Reproduce each of the rows below word for word, with no changes.

── DATA LISTING

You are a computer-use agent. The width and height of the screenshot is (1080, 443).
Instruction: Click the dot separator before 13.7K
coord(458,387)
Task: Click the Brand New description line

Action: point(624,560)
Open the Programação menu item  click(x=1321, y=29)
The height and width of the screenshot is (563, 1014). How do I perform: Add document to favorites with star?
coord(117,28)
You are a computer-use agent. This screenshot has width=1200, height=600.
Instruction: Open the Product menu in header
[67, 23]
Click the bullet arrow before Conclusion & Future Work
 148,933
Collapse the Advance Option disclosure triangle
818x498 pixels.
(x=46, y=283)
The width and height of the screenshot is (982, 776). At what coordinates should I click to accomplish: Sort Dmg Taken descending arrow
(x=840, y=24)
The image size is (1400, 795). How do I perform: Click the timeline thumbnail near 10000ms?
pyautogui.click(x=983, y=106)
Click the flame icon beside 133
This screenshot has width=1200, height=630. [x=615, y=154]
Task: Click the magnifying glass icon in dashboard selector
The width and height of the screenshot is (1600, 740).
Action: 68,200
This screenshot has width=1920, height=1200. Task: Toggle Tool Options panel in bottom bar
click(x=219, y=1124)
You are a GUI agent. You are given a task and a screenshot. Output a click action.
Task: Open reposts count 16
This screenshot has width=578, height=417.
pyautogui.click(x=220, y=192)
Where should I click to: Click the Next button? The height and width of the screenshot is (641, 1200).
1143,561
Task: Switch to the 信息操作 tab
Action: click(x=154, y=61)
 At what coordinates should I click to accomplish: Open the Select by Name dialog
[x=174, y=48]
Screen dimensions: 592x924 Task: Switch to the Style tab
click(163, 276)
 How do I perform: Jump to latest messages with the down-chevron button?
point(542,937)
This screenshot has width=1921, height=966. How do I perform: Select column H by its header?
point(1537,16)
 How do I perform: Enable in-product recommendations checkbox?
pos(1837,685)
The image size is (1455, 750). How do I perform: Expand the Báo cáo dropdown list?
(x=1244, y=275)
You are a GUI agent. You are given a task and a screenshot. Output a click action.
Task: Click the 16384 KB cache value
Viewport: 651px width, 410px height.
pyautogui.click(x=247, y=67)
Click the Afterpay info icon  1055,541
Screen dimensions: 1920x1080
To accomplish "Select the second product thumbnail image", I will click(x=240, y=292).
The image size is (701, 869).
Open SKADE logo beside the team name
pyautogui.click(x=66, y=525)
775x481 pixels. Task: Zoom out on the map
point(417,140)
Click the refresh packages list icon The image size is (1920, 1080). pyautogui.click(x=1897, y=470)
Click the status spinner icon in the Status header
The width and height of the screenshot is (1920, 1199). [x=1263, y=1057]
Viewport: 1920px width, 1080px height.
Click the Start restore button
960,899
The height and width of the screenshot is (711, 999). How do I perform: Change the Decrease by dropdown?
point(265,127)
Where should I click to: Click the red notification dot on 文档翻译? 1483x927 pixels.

────

**EXERCISE OUTPUT**.
You are a computer-use agent. The width and height of the screenshot is (1080, 443).
Instruction: Click the dot separator before 13.7K
coord(458,387)
Task: Click the Brand New description line

Action: point(624,560)
Open the Programação menu item  click(x=1321, y=29)
The height and width of the screenshot is (563, 1014). How do I perform: Add document to favorites with star?
coord(117,28)
You are a computer-use agent. This screenshot has width=1200, height=600.
Instruction: Open the Product menu in header
[67, 23]
Click the bullet arrow before Conclusion & Future Work
 148,933
Collapse the Advance Option disclosure triangle
818x498 pixels.
(x=46, y=283)
The width and height of the screenshot is (982, 776). At what coordinates should I click to accomplish: Sort Dmg Taken descending arrow
(x=840, y=24)
The image size is (1400, 795). How do I perform: Click the timeline thumbnail near 10000ms?
pyautogui.click(x=983, y=106)
Click the flame icon beside 133
This screenshot has width=1200, height=630. [x=615, y=154]
Task: Click the magnifying glass icon in dashboard selector
The width and height of the screenshot is (1600, 740).
Action: 68,200
This screenshot has width=1920, height=1200. Task: Toggle Tool Options panel in bottom bar
click(x=219, y=1124)
You are a GUI agent. You are given a task and a screenshot. Output a click action.
Task: Open reposts count 16
This screenshot has width=578, height=417.
pyautogui.click(x=220, y=192)
Where should I click to: Click the Next button? The height and width of the screenshot is (641, 1200).
1143,561
Task: Switch to the 信息操作 tab
Action: click(x=154, y=61)
 At what coordinates should I click to accomplish: Open the Select by Name dialog
[x=174, y=48]
Screen dimensions: 592x924 Task: Switch to the Style tab
click(163, 276)
 How do I perform: Jump to latest messages with the down-chevron button?
point(542,937)
This screenshot has width=1921, height=966. How do I perform: Select column H by its header?
point(1537,16)
 How do I perform: Enable in-product recommendations checkbox?
pos(1837,685)
The image size is (1455, 750). How do I perform: Expand the Báo cáo dropdown list?
(x=1244, y=275)
You are a GUI agent. You are given a task and a screenshot. Output a click action.
Task: Click the 16384 KB cache value
Viewport: 651px width, 410px height.
pyautogui.click(x=247, y=67)
Click the Afterpay info icon  1055,541
Screen dimensions: 1920x1080
To accomplish "Select the second product thumbnail image", I will click(x=240, y=292).
The image size is (701, 869).
Open SKADE logo beside the team name
pyautogui.click(x=66, y=525)
775x481 pixels. Task: Zoom out on the map
point(417,140)
Click the refresh packages list icon The image size is (1920, 1080). pyautogui.click(x=1897, y=470)
Click the status spinner icon in the Status header
The width and height of the screenshot is (1920, 1199). [x=1263, y=1057]
Viewport: 1920px width, 1080px height.
Click the Start restore button
960,899
The height and width of the screenshot is (711, 999). How do I perform: Change the Decrease by dropdown?
point(265,127)
Where should I click to: Click the red notification dot on 文档翻译? 1483x927 pixels.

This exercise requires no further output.